→ **What to produce**:
Reproduce the records below exactly, but only between the lines holding "Foot-Store (640, 2090)" and "Winter-Expert (787, 2247)", inclusive.

→ **Data for processing**:
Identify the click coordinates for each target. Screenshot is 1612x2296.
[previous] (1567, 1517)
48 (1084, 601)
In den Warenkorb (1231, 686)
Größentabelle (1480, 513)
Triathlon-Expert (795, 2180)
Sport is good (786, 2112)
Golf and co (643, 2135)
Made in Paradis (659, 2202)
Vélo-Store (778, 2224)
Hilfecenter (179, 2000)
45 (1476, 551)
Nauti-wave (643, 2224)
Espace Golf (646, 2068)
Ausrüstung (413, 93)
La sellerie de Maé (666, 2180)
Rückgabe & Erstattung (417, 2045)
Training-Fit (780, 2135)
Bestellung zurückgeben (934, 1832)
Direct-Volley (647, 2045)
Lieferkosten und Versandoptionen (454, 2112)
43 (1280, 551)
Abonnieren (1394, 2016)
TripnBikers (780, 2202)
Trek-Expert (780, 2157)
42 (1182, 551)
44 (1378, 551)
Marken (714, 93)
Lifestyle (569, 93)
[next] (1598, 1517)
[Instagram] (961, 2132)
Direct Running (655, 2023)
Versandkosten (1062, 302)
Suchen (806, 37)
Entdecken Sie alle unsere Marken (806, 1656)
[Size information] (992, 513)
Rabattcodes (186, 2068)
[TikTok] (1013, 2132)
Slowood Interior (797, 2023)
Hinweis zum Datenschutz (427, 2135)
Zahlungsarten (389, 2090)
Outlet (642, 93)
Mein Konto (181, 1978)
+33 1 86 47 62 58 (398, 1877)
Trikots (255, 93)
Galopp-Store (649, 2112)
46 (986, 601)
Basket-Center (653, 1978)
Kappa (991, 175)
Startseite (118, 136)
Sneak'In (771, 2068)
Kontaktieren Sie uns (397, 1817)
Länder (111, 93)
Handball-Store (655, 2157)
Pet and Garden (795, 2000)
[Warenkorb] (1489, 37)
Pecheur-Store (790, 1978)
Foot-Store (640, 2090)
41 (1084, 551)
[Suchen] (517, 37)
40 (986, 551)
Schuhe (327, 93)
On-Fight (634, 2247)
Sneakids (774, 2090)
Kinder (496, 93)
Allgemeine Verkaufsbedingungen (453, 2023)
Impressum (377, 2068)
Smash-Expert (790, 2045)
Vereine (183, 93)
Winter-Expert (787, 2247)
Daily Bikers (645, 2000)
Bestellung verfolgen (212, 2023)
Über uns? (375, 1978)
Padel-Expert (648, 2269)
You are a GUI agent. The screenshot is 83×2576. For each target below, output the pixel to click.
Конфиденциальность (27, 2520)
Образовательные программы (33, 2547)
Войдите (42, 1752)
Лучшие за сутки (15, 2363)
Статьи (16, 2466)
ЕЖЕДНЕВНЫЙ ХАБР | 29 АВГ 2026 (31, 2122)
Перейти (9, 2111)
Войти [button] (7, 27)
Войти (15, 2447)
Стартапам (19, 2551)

→ **Output of the task**:
Foot-Store (640, 2090)
41 (1084, 551)
[Suchen] (517, 37)
40 (986, 551)
Schuhe (327, 93)
On-Fight (634, 2247)
Sneakids (774, 2090)
Kinder (496, 93)
Allgemeine Verkaufsbedingungen (453, 2023)
Impressum (377, 2068)
Smash-Expert (790, 2045)
Vereine (183, 93)
Winter-Expert (787, 2247)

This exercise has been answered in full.